**WORK ORDER:** Scan the listing below for the string "node" and copy each line where it turns up.

**INPUT DATA:**
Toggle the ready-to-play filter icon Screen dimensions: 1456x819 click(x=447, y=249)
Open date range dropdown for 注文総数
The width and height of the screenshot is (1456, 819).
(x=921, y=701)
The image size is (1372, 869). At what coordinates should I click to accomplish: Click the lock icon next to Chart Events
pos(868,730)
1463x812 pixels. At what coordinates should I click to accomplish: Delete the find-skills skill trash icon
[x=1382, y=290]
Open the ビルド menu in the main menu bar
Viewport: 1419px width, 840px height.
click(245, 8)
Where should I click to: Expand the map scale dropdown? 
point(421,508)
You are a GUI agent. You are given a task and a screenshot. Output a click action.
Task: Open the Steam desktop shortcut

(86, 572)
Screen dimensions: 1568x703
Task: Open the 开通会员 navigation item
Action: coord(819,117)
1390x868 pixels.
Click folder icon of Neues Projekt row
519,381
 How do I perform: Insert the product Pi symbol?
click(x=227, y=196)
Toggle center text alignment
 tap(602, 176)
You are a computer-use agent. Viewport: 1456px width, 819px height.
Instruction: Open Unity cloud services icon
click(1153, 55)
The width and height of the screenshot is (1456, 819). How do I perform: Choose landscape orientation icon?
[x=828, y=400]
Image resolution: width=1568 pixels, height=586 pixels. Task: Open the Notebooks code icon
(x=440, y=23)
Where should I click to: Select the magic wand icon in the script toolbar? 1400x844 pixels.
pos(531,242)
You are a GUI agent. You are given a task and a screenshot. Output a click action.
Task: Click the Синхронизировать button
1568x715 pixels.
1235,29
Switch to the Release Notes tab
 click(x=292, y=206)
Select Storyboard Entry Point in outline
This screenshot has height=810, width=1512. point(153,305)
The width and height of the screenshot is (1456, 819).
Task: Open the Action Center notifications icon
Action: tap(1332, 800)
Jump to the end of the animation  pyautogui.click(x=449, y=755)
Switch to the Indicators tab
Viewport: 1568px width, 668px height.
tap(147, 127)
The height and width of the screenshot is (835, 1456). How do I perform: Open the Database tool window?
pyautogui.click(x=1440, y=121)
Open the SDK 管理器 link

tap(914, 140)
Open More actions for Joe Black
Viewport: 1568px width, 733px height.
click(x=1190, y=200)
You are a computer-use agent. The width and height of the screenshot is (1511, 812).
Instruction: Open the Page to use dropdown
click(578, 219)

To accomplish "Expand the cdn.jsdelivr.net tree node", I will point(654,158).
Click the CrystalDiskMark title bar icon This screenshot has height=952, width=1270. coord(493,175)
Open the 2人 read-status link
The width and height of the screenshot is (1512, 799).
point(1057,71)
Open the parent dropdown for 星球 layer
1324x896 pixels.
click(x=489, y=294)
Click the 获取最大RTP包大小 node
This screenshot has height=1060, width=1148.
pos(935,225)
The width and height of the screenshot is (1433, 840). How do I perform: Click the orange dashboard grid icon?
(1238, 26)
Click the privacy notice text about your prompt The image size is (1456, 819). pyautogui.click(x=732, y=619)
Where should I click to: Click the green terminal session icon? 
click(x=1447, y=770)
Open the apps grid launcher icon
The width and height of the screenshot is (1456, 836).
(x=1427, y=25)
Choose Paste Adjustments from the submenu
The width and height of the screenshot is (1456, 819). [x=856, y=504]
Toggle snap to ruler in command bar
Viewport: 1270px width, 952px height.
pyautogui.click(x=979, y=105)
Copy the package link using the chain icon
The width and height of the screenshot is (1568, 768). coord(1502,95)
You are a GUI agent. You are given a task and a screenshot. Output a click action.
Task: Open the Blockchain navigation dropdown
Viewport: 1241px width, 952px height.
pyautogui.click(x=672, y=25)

**REPLY TO THE TASK:**
To accomplish "Expand the cdn.jsdelivr.net tree node", I will point(654,158).
Click the 获取最大RTP包大小 node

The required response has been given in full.